Accompanying repository

Strava web scrapper

Data

There are two types of data used in the Jupyter notebooks in this repository. The first type of data (used in the 'Preprocessing' notebooks) is the data created directly by the web scrapping which contains a lot of information about the athletes' activities (but only information that the athletes themselves have chosen to publicly display on their pages on the Strava website). In any case, we have chosen not to share this data publicly for ethical reasons. The second type of data, which we provide in the Figshare repository, is the output of the 'Preprocessing' notebooks and is used in the 'Analysis' notebooks.

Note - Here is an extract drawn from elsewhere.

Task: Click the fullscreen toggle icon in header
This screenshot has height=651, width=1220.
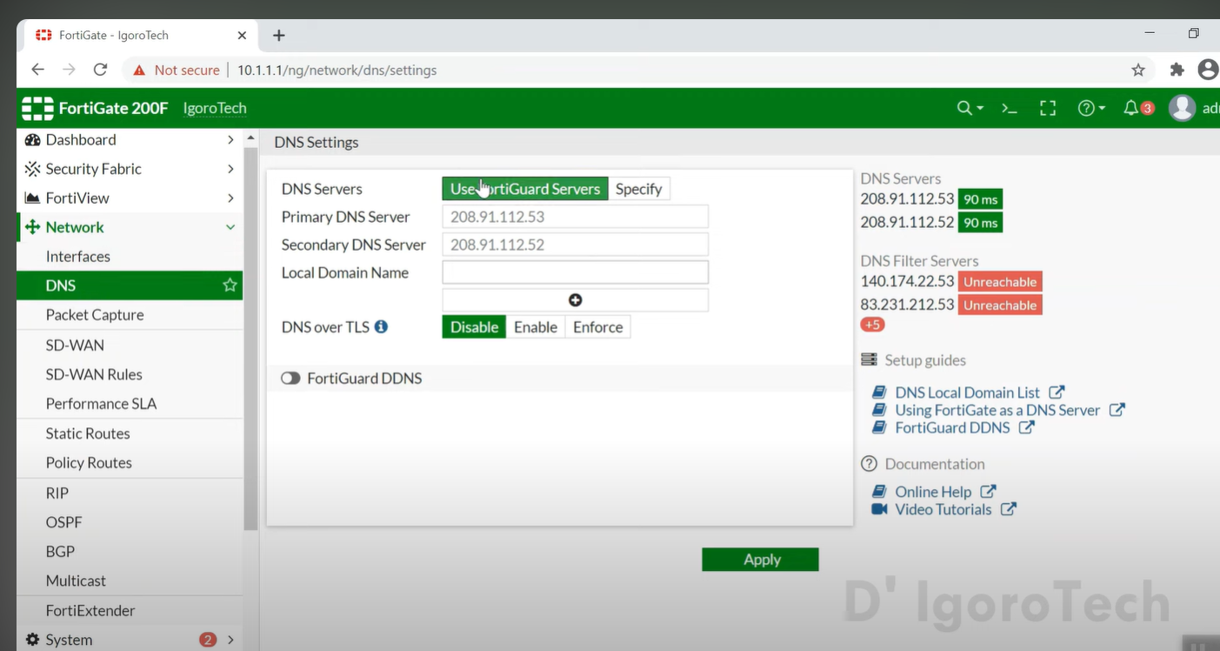Action: pyautogui.click(x=1048, y=108)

Download data from https://doi.org/10.6084/m9.figshare.16620238

Preprocessing

The next two Jupyter notebooks use the data created directly by web scraping and we are not sharing this data publicly for ethical reasons. If you want to run these notebooks, you will first have to run the 'Strava web scrapper' notebooks we provide.

Analysis

How to cite this work

Afonseca LA, Watanabe RN, Duarte M. 2022. A worldwide comparison of long-distance running training in 2019 and 2020: associated effects of the COVID-19 pandemic. PeerJ 10:e13192 https://doi.org/10.7717/peerj.13192

And a BibTeX entry:

@article{10.7717/peerj.13192,
 title = {A worldwide comparison of long-distance running training in 2019 and 2020: associated effects of the COVID-19 pandemic},
 author = {Afonseca, Leonardo A. and Watanabe, Renato N. and Duarte, Marcos},
 year = 2022,
 month = mar,
 keywords = {Physical activity, Sports, Public health, Data science, Running},
 volume = 10,
 pages = {e13192},
 journal = {PeerJ},
 issn = {2167-8359},
 url = {https://doi.org/10.7717/peerj.13192},
 doi = {10.7717/peerj.13192}
}

License

The non-software content of this project is licensed under a Creative Commons Attribution 4.0 International License, and the software code is licensed under the MIT license.